[WHAT YOU SHOULD DO]: Repeat exactly, and only, the lines of the entries below from the one with "Toggle completion for Outubro Rosa task" through the one with "You are a computer-use agent. The", both ends included.

[EXERCISE MATERIAL]:
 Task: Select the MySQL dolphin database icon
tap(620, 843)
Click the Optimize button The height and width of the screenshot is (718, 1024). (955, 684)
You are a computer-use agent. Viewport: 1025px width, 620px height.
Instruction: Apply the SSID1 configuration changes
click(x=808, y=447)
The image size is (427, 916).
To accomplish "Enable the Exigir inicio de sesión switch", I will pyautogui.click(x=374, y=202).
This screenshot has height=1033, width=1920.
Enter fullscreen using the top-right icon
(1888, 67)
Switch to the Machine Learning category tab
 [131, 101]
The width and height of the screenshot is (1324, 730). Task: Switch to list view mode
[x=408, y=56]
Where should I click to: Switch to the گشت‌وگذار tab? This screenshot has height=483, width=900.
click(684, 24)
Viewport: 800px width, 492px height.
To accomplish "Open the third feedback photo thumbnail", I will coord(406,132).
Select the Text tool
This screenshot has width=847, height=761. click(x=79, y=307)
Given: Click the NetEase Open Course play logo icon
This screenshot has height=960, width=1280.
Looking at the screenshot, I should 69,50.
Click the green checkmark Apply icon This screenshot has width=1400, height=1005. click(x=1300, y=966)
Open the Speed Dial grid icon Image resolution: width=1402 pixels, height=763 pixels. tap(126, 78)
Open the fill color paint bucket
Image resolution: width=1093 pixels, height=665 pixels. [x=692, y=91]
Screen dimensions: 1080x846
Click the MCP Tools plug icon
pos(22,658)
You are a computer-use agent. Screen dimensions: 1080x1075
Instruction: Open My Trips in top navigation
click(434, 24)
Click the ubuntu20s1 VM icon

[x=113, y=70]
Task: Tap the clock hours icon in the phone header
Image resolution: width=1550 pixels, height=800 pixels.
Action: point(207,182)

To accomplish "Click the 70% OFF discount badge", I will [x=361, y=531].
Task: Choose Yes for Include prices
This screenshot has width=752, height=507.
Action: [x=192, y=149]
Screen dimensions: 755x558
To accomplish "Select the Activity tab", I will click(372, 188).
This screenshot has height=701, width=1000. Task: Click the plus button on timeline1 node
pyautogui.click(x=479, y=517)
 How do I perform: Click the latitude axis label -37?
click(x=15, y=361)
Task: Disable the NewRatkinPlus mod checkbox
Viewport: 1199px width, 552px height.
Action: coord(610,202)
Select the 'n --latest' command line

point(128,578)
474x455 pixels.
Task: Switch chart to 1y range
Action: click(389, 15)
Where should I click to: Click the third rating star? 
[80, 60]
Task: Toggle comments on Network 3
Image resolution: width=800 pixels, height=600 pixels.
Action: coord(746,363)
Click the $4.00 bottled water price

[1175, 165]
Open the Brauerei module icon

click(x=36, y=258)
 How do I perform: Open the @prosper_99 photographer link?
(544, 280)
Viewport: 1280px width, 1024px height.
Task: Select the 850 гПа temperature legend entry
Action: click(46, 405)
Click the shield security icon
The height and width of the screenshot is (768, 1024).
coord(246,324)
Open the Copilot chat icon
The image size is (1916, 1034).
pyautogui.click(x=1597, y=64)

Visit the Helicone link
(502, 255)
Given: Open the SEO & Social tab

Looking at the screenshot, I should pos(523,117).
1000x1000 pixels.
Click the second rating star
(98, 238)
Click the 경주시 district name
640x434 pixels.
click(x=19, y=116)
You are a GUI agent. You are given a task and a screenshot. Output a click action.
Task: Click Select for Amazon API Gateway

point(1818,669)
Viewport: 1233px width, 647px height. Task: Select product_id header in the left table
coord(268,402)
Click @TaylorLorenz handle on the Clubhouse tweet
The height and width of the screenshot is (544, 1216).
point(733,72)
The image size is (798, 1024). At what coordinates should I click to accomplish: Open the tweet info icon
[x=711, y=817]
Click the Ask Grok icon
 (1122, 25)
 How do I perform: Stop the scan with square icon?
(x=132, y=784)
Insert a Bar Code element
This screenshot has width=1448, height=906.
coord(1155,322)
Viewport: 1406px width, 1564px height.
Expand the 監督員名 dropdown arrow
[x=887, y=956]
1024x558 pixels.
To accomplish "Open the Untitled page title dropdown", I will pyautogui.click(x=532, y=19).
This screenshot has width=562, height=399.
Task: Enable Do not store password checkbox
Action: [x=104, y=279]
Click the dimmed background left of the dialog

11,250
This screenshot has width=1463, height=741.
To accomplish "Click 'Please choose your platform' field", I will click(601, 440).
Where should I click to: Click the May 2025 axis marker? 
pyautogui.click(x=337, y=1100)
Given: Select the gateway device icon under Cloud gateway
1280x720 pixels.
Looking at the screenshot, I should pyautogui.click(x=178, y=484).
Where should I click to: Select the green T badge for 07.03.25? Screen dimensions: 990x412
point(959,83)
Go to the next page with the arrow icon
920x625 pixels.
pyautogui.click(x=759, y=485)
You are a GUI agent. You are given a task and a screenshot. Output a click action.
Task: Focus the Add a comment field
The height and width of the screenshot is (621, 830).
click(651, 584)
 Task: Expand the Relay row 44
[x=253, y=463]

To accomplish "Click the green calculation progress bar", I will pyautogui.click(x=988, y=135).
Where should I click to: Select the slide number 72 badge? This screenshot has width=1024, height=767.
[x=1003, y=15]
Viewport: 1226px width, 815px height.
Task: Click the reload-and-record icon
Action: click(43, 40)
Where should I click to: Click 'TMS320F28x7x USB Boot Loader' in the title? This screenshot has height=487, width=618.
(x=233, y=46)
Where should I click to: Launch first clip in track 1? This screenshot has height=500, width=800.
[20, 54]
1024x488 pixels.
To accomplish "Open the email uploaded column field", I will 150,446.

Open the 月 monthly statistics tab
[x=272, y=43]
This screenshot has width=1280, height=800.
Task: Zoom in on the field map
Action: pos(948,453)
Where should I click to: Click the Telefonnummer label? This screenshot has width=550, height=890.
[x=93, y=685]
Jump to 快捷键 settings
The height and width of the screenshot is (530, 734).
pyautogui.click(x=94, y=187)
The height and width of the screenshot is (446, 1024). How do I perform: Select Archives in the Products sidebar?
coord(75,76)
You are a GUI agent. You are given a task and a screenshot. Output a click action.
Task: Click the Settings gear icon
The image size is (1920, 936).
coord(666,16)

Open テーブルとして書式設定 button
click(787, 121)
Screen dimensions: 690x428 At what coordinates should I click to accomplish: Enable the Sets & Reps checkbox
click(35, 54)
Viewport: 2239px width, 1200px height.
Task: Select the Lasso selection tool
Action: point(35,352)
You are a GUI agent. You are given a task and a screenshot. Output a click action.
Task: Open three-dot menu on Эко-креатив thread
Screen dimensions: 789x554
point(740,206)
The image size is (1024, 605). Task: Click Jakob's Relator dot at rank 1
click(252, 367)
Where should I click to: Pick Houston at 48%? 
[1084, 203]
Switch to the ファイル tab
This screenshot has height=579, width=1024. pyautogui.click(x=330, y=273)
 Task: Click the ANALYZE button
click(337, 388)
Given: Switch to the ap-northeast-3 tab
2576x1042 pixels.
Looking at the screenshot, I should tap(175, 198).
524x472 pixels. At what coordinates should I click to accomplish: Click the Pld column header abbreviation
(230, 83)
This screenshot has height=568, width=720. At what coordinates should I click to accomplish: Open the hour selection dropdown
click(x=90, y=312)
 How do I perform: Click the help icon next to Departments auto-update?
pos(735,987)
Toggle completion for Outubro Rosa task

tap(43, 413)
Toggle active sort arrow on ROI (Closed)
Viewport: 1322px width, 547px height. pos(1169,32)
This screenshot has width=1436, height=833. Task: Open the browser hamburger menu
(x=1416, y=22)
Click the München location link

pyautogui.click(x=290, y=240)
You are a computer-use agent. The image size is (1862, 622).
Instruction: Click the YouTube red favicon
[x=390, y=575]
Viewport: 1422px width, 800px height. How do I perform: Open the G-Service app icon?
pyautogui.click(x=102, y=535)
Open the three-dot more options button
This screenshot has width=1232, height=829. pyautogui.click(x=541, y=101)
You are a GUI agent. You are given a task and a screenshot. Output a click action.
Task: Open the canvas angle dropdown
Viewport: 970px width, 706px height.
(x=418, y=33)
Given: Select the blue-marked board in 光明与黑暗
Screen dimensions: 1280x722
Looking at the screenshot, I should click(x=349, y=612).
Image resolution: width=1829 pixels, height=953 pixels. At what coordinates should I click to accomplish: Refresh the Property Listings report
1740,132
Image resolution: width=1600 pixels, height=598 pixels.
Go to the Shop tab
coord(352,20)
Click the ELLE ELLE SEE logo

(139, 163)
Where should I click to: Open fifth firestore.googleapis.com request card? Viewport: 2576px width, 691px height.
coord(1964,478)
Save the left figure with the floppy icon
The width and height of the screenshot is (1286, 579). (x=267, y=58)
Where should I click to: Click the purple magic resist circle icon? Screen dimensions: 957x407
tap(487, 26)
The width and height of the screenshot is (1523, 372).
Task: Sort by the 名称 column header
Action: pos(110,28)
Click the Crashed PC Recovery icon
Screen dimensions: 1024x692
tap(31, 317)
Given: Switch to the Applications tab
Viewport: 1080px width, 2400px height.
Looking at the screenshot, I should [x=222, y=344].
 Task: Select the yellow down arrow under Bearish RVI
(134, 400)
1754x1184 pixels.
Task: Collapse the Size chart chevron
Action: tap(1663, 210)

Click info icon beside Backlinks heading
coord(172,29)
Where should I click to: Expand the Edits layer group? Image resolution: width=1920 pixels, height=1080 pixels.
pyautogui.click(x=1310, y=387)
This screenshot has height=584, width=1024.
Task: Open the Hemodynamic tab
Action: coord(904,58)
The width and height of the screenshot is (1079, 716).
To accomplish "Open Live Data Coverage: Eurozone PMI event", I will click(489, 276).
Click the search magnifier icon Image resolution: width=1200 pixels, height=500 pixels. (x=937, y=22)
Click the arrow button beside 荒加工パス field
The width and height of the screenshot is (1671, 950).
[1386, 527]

[REPLY TO THE EXERCISE]:
Toggle completion for Outubro Rosa task

tap(43, 413)
Toggle active sort arrow on ROI (Closed)
Viewport: 1322px width, 547px height. pos(1169,32)
This screenshot has width=1436, height=833. Task: Open the browser hamburger menu
(x=1416, y=22)
Click the München location link

pyautogui.click(x=290, y=240)
You are a computer-use agent. The image size is (1862, 622).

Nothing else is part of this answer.